Las estadísticas pueden hablar con acierto y fundamento de una disminución de la criminalidad y la delincuencia en general, pero sucesos cotidianos de asaltos y asesinatos dan la idea de que estamos en presencia de un fenómeno desbordante fuera de control de las autoridades.
Probablemente no es así en rigor y veracidad en cuanto a acontecimientos deplorables, pero la percepción, a veces errónea y sobredimensionada, tiende a imponerse por el dramatismo de los hechos que acontecen y que llevan luto y dolor a la familia dominicana.

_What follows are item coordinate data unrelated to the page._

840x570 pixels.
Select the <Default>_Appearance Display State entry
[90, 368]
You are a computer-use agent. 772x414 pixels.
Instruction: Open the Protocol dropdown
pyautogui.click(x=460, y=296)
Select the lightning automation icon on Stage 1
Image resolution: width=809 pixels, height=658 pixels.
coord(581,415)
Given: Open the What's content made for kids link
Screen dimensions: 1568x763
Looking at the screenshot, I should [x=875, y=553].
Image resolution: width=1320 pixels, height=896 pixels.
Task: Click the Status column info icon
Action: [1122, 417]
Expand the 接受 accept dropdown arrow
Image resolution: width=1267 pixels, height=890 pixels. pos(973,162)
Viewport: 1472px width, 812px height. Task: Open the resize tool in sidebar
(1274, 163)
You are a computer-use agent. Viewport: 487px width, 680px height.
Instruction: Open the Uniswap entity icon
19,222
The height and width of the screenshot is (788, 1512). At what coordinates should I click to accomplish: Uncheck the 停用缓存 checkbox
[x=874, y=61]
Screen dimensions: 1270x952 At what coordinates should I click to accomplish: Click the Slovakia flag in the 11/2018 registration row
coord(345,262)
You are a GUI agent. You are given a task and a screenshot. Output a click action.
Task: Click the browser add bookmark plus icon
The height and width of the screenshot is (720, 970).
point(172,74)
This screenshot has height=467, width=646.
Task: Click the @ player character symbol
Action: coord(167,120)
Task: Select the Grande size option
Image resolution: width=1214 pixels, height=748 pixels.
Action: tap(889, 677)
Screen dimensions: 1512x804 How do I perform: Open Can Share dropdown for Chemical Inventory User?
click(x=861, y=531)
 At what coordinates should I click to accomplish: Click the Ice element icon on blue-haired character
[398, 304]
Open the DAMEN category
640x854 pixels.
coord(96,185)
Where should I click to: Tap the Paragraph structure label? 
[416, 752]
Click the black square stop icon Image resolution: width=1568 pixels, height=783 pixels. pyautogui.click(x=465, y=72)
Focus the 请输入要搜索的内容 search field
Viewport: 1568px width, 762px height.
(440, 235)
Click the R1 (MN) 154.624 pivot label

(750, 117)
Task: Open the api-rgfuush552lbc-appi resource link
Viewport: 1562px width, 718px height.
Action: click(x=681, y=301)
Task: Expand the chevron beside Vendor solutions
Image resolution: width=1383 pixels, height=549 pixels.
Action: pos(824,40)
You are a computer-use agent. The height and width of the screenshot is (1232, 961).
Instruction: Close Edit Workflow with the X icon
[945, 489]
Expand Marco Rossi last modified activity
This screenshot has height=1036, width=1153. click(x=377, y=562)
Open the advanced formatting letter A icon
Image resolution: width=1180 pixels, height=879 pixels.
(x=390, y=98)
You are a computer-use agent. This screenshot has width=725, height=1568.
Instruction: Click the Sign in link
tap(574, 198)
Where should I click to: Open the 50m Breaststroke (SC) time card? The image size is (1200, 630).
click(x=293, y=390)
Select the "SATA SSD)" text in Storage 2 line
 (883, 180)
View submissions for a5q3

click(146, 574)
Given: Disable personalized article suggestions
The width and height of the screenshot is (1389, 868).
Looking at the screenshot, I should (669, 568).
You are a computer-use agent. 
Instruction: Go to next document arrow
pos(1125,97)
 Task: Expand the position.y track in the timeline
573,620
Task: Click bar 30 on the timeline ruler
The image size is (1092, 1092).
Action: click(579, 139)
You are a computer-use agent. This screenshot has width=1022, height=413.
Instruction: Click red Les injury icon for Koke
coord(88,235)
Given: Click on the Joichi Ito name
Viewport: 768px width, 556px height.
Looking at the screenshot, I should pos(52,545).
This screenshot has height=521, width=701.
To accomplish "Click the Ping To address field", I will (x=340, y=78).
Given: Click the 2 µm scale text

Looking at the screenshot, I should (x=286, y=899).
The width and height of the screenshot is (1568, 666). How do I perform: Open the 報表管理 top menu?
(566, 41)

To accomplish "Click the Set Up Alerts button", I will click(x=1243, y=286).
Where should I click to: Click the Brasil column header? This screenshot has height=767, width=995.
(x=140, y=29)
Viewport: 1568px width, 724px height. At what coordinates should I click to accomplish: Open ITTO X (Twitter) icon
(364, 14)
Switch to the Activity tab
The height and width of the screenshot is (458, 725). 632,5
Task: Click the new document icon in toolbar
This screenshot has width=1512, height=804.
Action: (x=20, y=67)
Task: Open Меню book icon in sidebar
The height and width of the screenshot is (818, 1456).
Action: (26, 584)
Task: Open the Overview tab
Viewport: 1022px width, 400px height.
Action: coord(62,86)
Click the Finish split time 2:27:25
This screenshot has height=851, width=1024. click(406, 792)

Quien ha perdido un pariente, sobre todo en circunstancias trágicas o sangrientas, no puede sentir más que mayor angustia e indignación cuando en medio de su pesar oye a hablar de que los criminales están minimizados o puestos a raya en sus infames operaciones.
Igual sentimiento experimenta una colectividad o sector laboral o profesional cuando uno de sus apreciados miembros muere a manos e uno de estos antisociales que pretenden adueñarse de las calles con sus constantes tropelías.
Este penoso drama acaba de producirse en la familia periodística y de las comunicaciones, estremecida por la muerte a cuchilladas del presentador de televisión Claudio Nasco, de origen cubano pero querido y apreciado como dominicano de toda una vida por su trato afable y sencillo con todos los que le conocían y trataban.
Además de sus dotes profesionales, de su bien timbrada voz, de su dicción impecable y de la naturalidad con que lograba conectarse con el público, Nasco se ganó el cariño de mucha gente en el país porque nunca se envaneció por la proyección y fama que tuvo en la televisión informativa.
Aun después de su retorno a la pantalla chica, luego de un receso de varios años en que incursionó con éxito en las relaciones públicas, mantuvo esa admirable condición auténtica y de humildad que revelaba la esencia de su noble espíritu y de su don de gente que le granjeaba afectos.
De ahí que su repentina desaparición en tan dolorosas circunstancias cuando todavía le favorecería la juventud y tenía un valioso tiempo por delante para nuevas y provechosas experiencias, haya provocado una generalizada consternación entre amigos, colegas, relacionados y el público que le seguía.
A raíz de éste y de otros irreparables episodios, las reacciones a través de medios de comunicación, de la prensa y de las redes sociales tienen elementos con un común denominador de impotencia, frustración y temor de que esta situación de inseguridad se siga profundizando.
Este es el preocupante panorama que enfrentamos a pesar de que es innegable que desde la jefatura de la Policía, del alto mando de las Fuerzas Armadas y de la DNCD se observa, con acciones puntuales, uno de los mayores esfuerzos conjuntos emprendidos en mucho tiempo para prevenir y contrarrestar la incidencia delictiva.
Por tratarse de un problema muy complejo y de muchas aristas, esto no es suficiente. Por ejemplo, la degradación en el seno familiar, un germen que facilita la delincuencia juvenil, además de la actitud blandengue de los tribunales, por miedo o irresponsabilidad, figuran también en entre los factores que determinan este perturbador estado de cosas.
Con frecuencia se da el caso de que jovenzuelos, detenidos al reincidir en su criminal comportamiento, habían logrado salir en libertad, quizás por la aplicación o excusa del prurito de un tecnicismo legal, poco tiempo después de uno de repetidos arrestos, lo que les permitía volver a sus andanzas.
Po tanto, la seguridad ciudadana es una responsabilidad de todos los sectores nacionales y debe ser cumplida con firmeza, con arreglo a los debidos procesos de ley, sin irrespetar los derechos humanos, pero conscientes de que es una tarea ardua que no admite pausa alguna, porque está en juego la seguridad y la paz de todos.